Rustc uses unicode-normalization:
https://github.com/rust-lang/rust/blob/0d531351e848ad69a03c704d40985c9003847427/compiler/rustc_parse/src/lexer/mod.rs#L771-L780
@Jules-Bertholet Ahhh nice! Very good to know that something like this already exists. Thanks for the link.
However, it seems plausible that this may cause issues if the identifiers are not local, e.g. they come from another crate that does not run rustfmt.
Just want to make sure I understand correctly. Neither of you think this would be an issue?
Just want to make sure I understand correctly. Neither of you think this would be an issue?
Correct, AIUI. Even if a dependency uses non-NFC idents internally, they can be referred to by dependents with their NFC forms.
Just want to make sure I understand correctly. Neither of you think this would be an issue?
Yes. I was a bit slow on the uptake and hadn't remembered yet that we NFC idents (because of course we should). Applying NFC on format means that the visual appearance of the normalized identifiers will not be changed as a result.
Thank you both for the confirmation. In that case, I think we could add an opt-in configuration option to normalize idents.
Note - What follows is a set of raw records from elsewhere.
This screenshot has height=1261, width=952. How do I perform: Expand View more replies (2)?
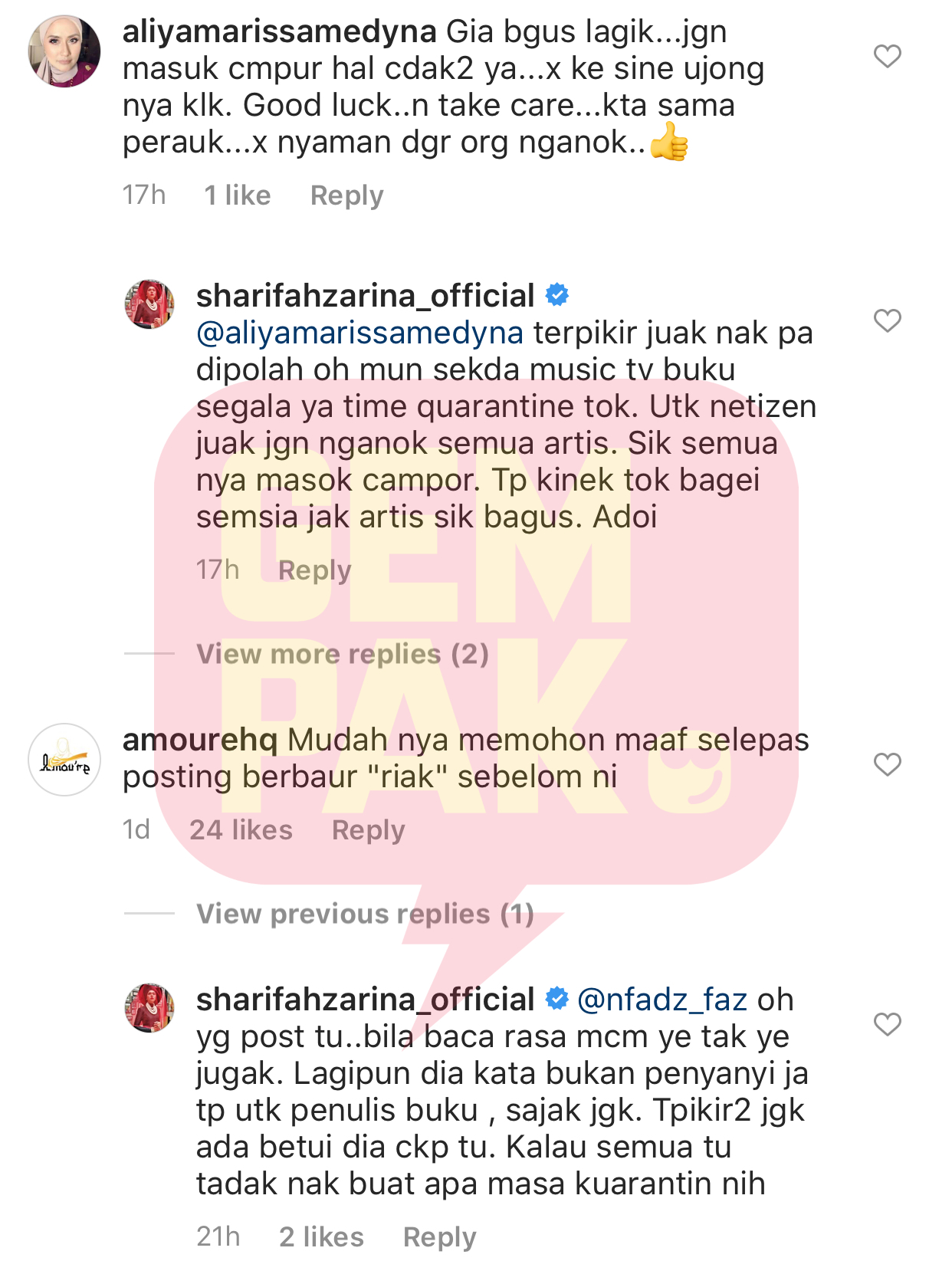[342, 654]
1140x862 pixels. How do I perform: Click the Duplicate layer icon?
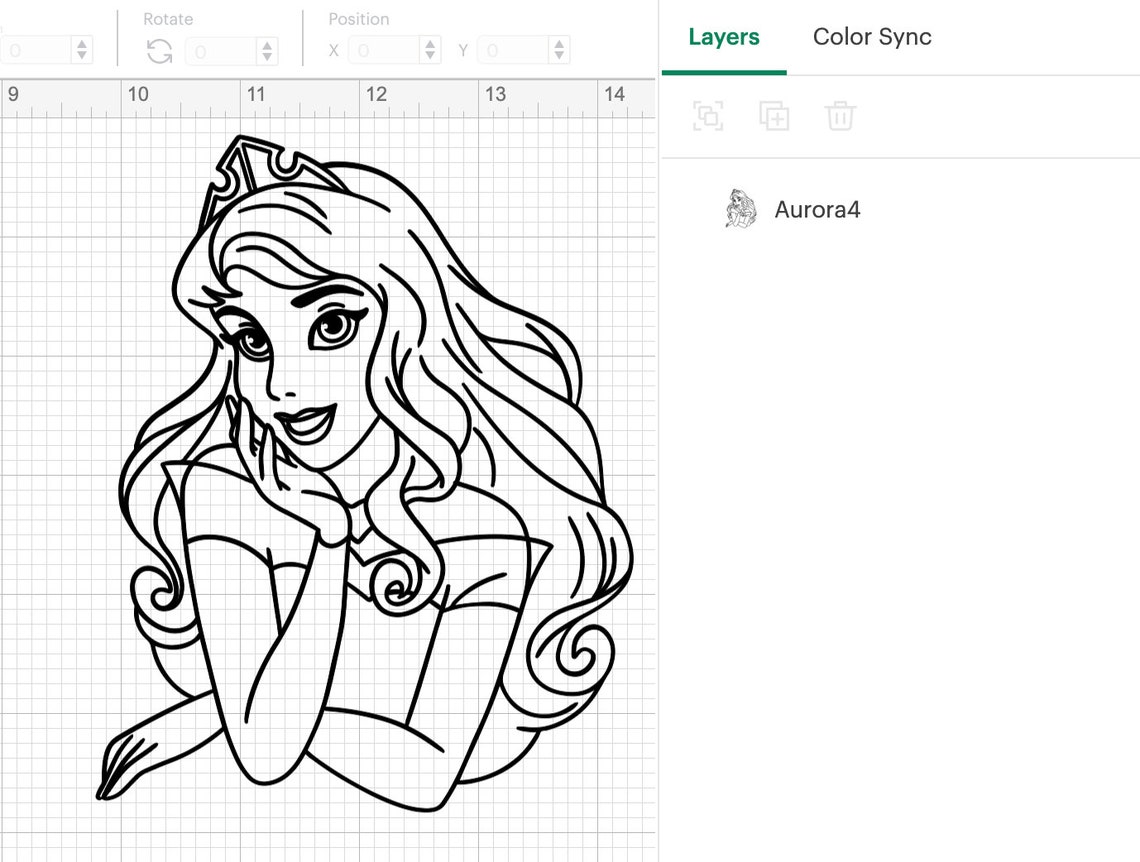[774, 116]
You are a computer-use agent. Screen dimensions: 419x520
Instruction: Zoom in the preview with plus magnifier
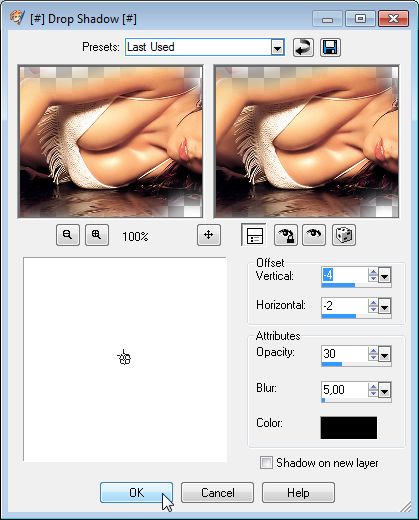(97, 235)
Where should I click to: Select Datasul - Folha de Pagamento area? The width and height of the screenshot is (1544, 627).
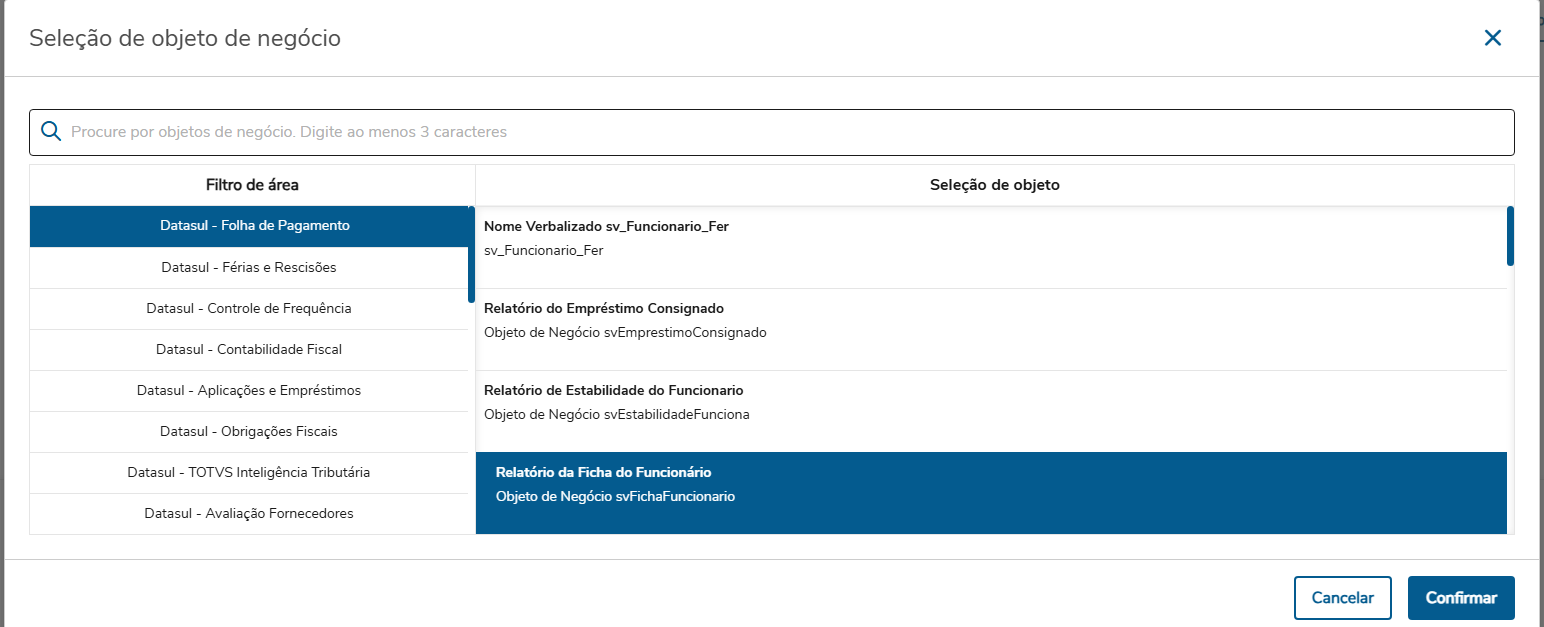[x=254, y=226]
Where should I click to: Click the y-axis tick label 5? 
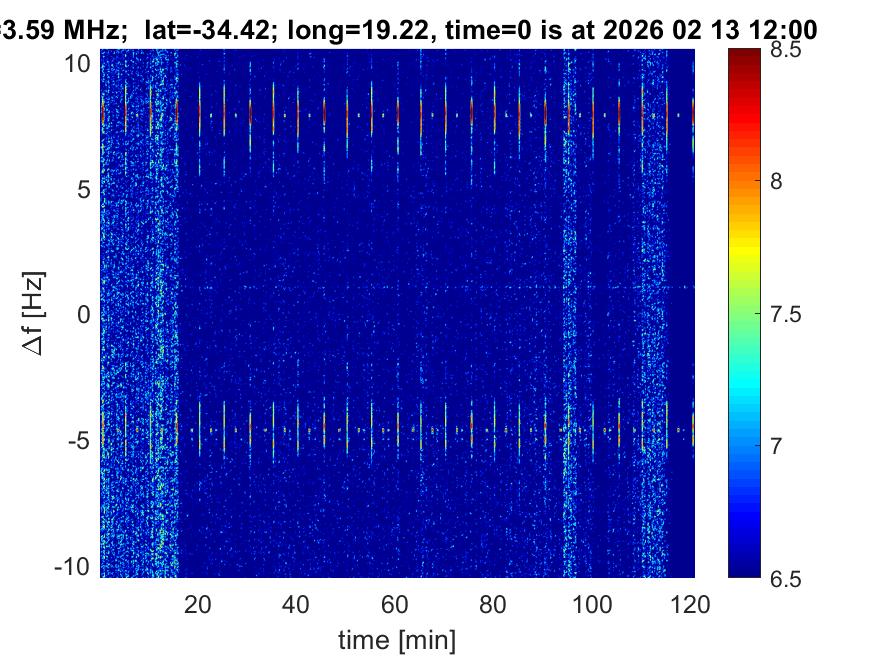tap(86, 189)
I'm pretty sure all idents get rewritten in rewrite_ident:
https://github.com/rust-lang/rustfmt/blob/ead0fc9529ef787bc0e3f7f1b92dccd00cf45915/src/utils.rs#L27-L29
Probably makes sense to return a Cow<'a str> in case we don't need to normalize anything. If either of you (or anyone else) wants to work on this you can find docs for adding new configuration options here, and I'd be happy to review a PR.